### Exercise
Using the article below about Lexington businesses and the Derby, decide whether each statement agrees with it, answering yes or no and quoting the words that decide it. 1. Liquor Barn has expanded its pick-up and delivery services. 2. Sasha Bowlby usually buys her stock about a month ahead. 3. Liquor Barn had to close for part of the pandemic.

### Source text
──────────────────────────────

Lexington businesses adapt to different kind of Derby this year
LEXINGTON, Ky. (WKYT) – With no fans in the stands, and the governor’s latest request to keep gatherings small, the Kentucky Derby will be different this year.
It’s a simple fact that’s forcing many local businesses to adapt.
“We usually have a lot of celebrations and events in the store leading up to derby, and we haven’t been able to do those,” says Liquor Barn Customer Concierge Pam Silence.
Silence says they were fortunate to fall into the essential business category allowing them to remain open throughout the pandemic and at first, business was booming.
“It’s leveled off now,” she says. “The NCAA Tournament was canceled, that was tough because that’s like a holiday for us. Combine that with the derby and all the other summer events being canceled it’s definitely impacted us.”
The company has expanded their pick-up and delivery services to help offset their losses.
Sadly, some smaller businesses are having to sacrifice even more.
“I typically buy 6 months to a year in advance, so once everything started happening, I really started to panic,” says Sasha Bowlby, owner of Sash & Bow Boutique.
Like so many business owners, Bowlby had to change her entire business model on a dime.

──────────────────────────────

### Record excerpts
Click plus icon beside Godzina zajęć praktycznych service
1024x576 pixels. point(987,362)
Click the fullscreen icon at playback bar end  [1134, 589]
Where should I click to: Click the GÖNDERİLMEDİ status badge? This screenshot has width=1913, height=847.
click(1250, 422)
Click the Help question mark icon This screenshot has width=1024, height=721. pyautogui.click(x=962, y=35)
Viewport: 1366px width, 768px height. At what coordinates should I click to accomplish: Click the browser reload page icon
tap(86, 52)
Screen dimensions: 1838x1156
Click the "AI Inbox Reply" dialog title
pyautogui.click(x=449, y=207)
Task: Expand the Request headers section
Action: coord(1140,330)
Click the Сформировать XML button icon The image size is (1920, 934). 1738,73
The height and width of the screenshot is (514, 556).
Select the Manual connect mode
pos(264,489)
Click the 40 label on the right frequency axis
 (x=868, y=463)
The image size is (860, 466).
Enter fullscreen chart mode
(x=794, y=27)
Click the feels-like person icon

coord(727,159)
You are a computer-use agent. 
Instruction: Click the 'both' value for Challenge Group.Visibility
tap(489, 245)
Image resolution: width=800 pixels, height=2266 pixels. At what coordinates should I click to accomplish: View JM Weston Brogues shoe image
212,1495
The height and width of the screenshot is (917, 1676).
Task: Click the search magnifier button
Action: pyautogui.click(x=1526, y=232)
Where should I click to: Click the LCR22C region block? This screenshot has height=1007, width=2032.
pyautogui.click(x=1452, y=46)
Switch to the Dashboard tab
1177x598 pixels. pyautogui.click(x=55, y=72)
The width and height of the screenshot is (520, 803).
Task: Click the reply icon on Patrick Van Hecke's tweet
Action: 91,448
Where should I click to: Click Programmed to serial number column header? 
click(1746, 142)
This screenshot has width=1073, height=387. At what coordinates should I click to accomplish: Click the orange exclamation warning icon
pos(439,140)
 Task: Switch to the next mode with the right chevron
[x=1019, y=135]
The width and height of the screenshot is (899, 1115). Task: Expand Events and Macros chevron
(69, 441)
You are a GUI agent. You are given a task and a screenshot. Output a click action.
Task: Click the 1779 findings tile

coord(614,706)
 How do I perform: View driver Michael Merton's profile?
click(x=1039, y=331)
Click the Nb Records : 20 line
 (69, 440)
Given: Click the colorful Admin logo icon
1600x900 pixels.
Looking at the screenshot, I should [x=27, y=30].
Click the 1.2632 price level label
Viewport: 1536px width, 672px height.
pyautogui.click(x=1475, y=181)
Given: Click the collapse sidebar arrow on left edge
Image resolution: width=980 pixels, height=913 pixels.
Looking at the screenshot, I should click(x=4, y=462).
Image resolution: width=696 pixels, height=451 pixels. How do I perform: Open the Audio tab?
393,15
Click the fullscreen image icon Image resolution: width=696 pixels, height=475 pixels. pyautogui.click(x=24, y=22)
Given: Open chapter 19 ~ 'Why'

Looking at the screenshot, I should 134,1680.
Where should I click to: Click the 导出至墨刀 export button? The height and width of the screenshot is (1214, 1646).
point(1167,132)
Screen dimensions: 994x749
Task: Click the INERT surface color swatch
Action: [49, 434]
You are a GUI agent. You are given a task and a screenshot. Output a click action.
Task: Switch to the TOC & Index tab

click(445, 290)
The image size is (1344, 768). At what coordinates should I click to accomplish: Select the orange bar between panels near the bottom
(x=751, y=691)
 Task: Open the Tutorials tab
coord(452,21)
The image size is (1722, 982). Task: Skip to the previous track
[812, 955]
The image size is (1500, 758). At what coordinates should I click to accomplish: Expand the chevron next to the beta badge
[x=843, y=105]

──────────────────────────────

### Task output
1. Yes: "The company has expanded their pick-up and delivery services to help offset their losses."
2. No: "I typically buy 6 months to a year in advance"
3. No: "allowing them to remain open throughout the pandemic"